Qual é a medida para a política de preços da Petrobrás?

Todas as vezes que o preço do combustível sobe como resultado da elevação do preço internacional do petróleo, surge a inevitável comparação entre a política de preços onde a União mantém os preços achatados, ficando a diferença negativa a ser compensada pelos recursos da União ou pelo sacrifício das contas da Petrobras, e a política de preços que acompanha a variação dos preços do petróleo cru internacional. É certo, pois, que a aplicação de cada uma dessas políticas traz consequências diversas para a economia brasileira e os extremos das políticas nos permitem identificar de forma muito clara estas consequências.
A manutenção ad hoc dos preços dos combustíveis gera problemas distributivos, uma vez que são beneficiadas as classes mais abastadas da sociedade brasileira em detrimento das camadas mais pobres, ou seja, de maneira bastante simples, o efeito negativo do endividamento da empresa e da União subsidia os preços dos combustíveis dos utilizadores de veículos automotores.
Por outro lado, o pass through integral dos preços do petróleo cru internacional para os preços dos combustíveis beneficia claramente os acionistas da empresa, no caso a Petrobras e, em especial a União, mas penaliza, sobretudo, os agentes produtivos que dependem desta energia para desenvolver as suas atividades, afetando negativamente desde as grandes empresas até os pequenos empreendedores, como, por exemplo, os motoristas de aplicativos.
A escolha entre as políticas em um momento de crise de energia como a que ora observamos, gera sempre consequências negativas, no entanto, a questão central é escolher quem pagará os maiores pedágios no curto prazo, se a população, as empresas ou os acionistas da Petrobras.
O mundo todo tem vivido esse mesmo impasse!! Obviamente que as características desse mercado nos países são distintas entre si.

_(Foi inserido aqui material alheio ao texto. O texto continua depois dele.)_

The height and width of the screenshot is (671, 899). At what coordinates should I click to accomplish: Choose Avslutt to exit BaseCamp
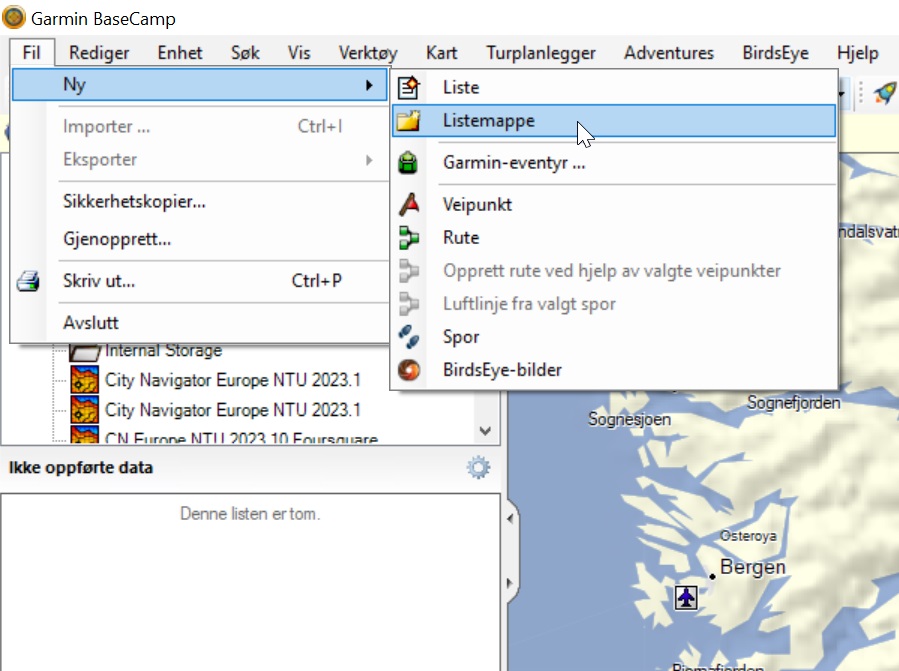click(x=91, y=323)
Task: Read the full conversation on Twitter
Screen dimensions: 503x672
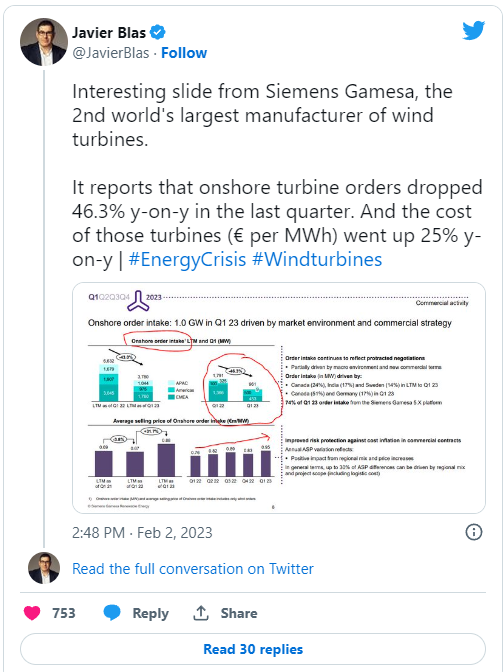Action: 193,569
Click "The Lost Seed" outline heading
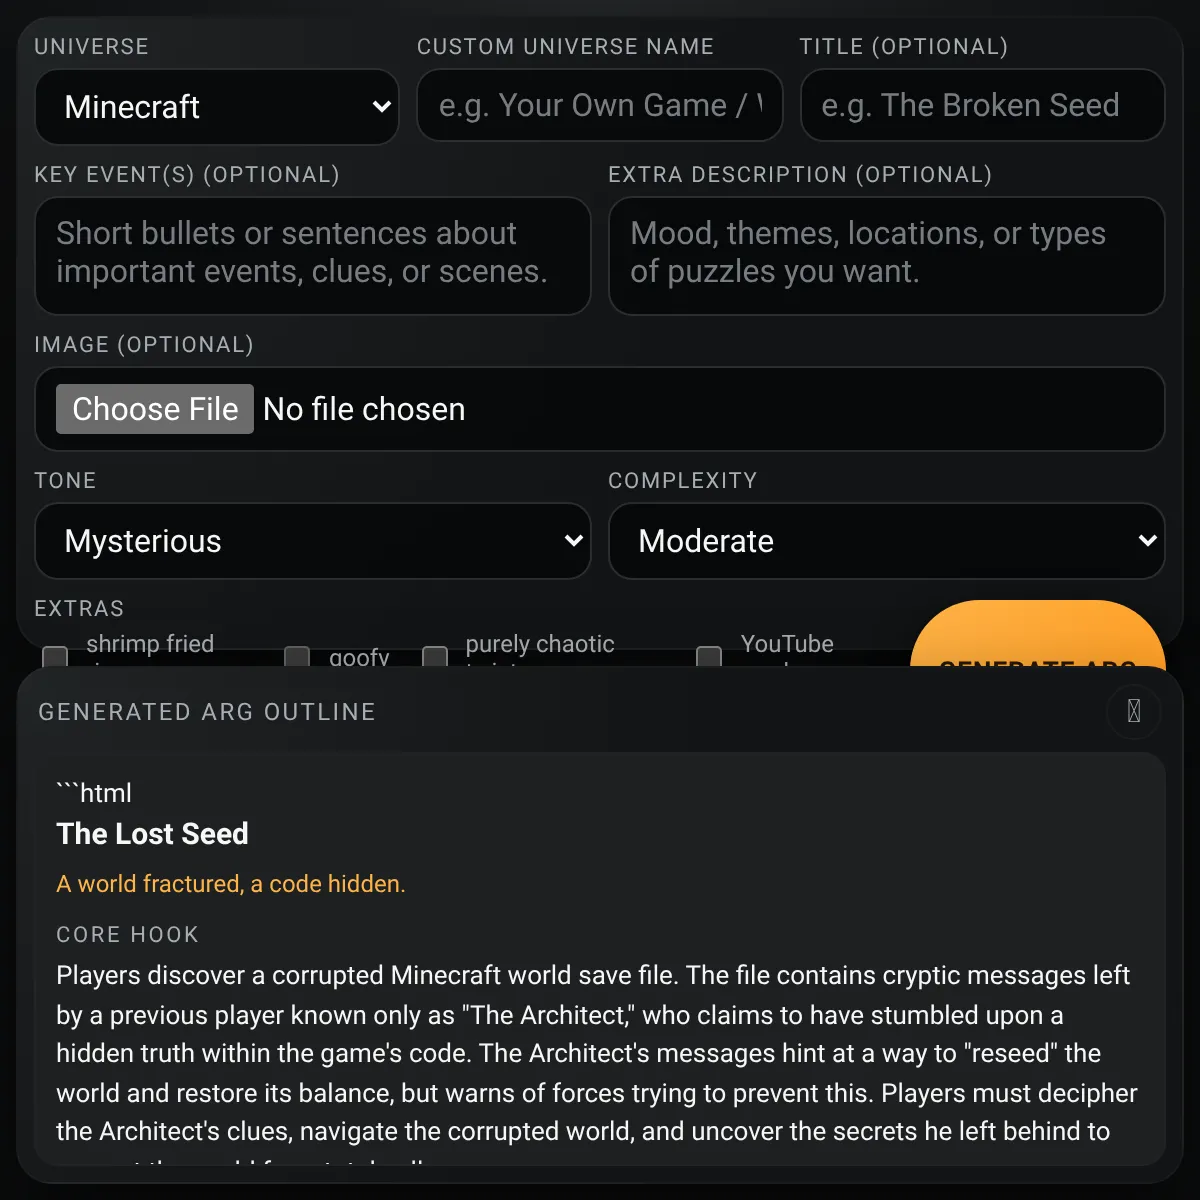 click(x=153, y=834)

Mas, vale a pena apresentar a experiência da Austrália e como tem lidado com os efeitos da guerra entre a Rússia e a Ucrânia sobre os preços do petróleo no mundo.
A Autoridade australiana de defesa da concorrência (ACCC) traz em sua página inicial a seguinte reportagem: The ACCC notes today’s Federal Budget announcement of a six-month reduction in fuel excise from midnight tonight[1].
A reportagem anuncia o monitoramento dos preços dos combustíveis fósseis durante seis meses e a ACCC fará isso por meio da análise dos custos, preços e lucros das refinarias, importadores, terminais, distribuidores e revendedores., não obstante saiba que o maior componente para os preços dos combustíveis praticados seja o preço internacional do petróleo, o qual, como sabemos, é majoritariamente influenciado pela flutuação nos preços do óleo cru do petróleo.
O recado importante para a comunidade australiana trazido pela reportagem é a de que a autoridade monitorará o preço dos combustíveis com base nos participação dos componentes da formação dos preços em 2021 (50% preço do petróleo bruto, 36% impostos e 15% margem dos varejistas). Desse modo, a experiência do Estado australiano nos permite comparar com a proposta trazida pelo novo presidente da Petrobras, Adriano Pires, que afirmou à imprensa a manutenção da política de pass through do preço internacional do petróleo cru com a instituição de um fundo para a redução da volatilidade dos preços internos dos combustíveis.
Fato é que o pass through é necessário, mas a sua transferência da variação do preço internacional do petróleo cru para os combustíveis deve ser sopesada olhando-se os componentes da formação do preço final. Se é uma alternativa viável ou não, é o que veremos nos próximos capítulos desta história!!!